Erich Grunewald writes:
Since you’re interested in sabermetrics, I thought I’d write you to see if you have any advice/resources/examples on how to calculate a person’s relative counterfactual impact for different employment options?
My interest in this is to figure out how you (as an EA, say) should choose a job if you’re optimizing for impact. (“Impact” could be revenue produced, lives saved or something else.) In sports I guess it’d translate to a player figuring out on which team he or she would produce the most counterfactual goals for the league or something like that. So while WAR compares players, I’m looking for a method that players could use to compare team options. Do you have any ideas?
Here are some examples of things that’d be useful to me:
– Thoughts/ideas on how to go about calculating or thinking about this.
– Examples of models (doesn’t have to be in hockey or even sports) that do something like this.
– Resources that talk about similar problems.
– Suggestions for people to send a similar email to.
My response: I don’t know! My quick thought is that any given person doesn’t have that much choice on what job to take, but I guess that impact should be one factor. I can’t really picture this being done in any quantitative way, though. Maybe commenters have other thoughts?

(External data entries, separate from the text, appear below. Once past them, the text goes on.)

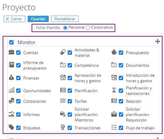The height and width of the screenshot is (139, 164).
Task: Uncheck the Competencia checkbox
Action: (70, 65)

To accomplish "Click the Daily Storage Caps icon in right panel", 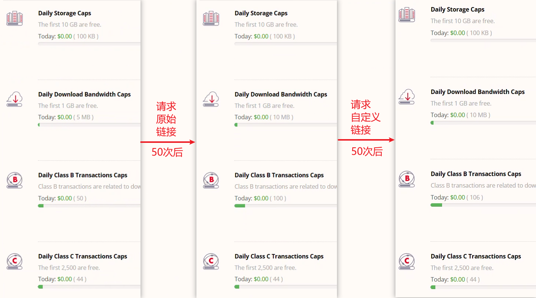I will (x=407, y=15).
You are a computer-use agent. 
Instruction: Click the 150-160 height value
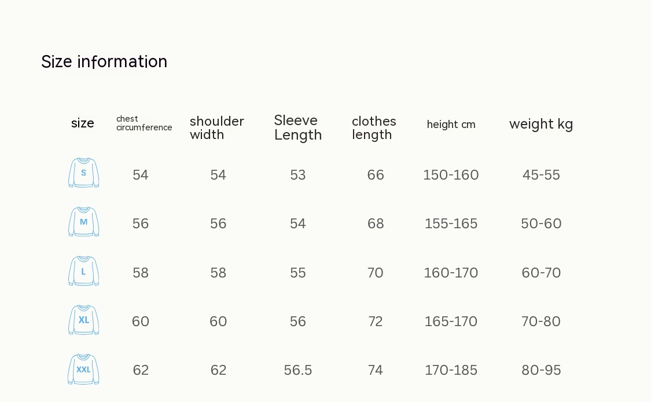coord(451,175)
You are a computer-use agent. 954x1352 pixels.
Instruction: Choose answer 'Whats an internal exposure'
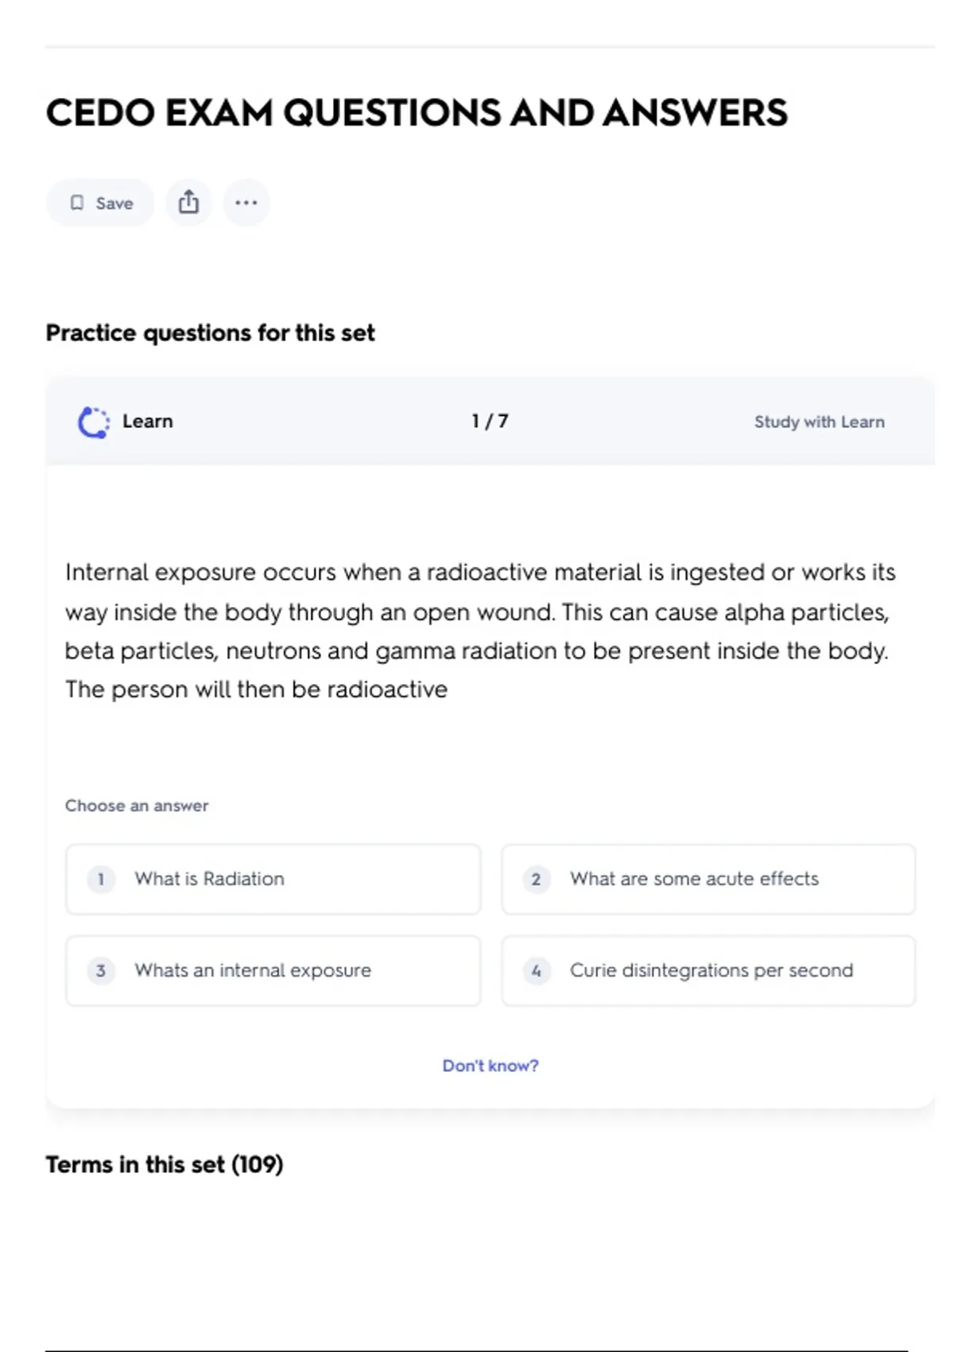pos(273,970)
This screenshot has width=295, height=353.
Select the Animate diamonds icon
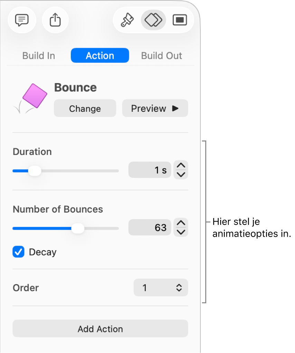[153, 20]
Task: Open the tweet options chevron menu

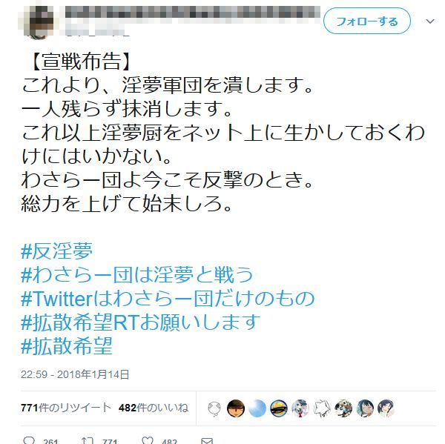Action: pos(430,21)
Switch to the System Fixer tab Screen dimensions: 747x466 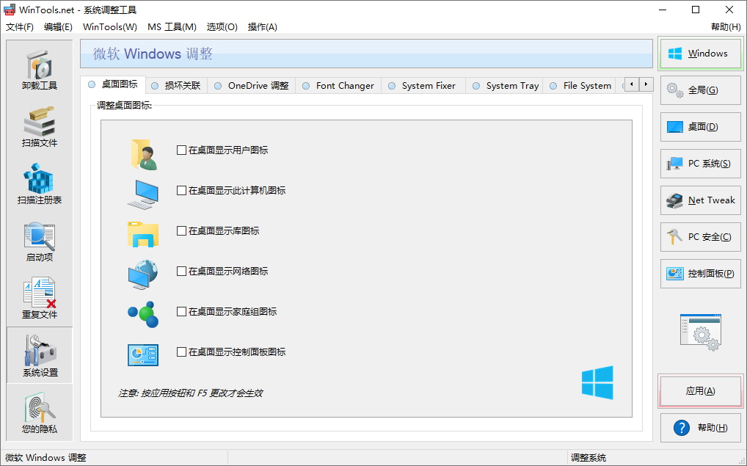pos(423,85)
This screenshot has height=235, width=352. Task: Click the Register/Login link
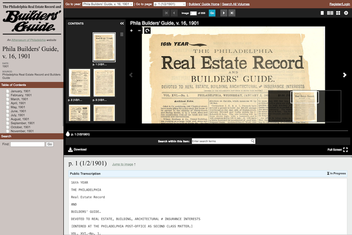click(339, 4)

One obvious example of something like this is redirecting asteroids, eg see the DART mission:
https://en.m.wikipedia.org/wiki/Double_Asteroid_Redirection_Test
A useful counterfactual requires having a model that makes accurate and precise predictions. And *that* requires using methods that can tell you the accuracy/precision of the predictions.
Fields like social science and medicine would need to get beyond that first step.
This sounds like an ideal place for fuzzy logic, rather than probabilities and statistics.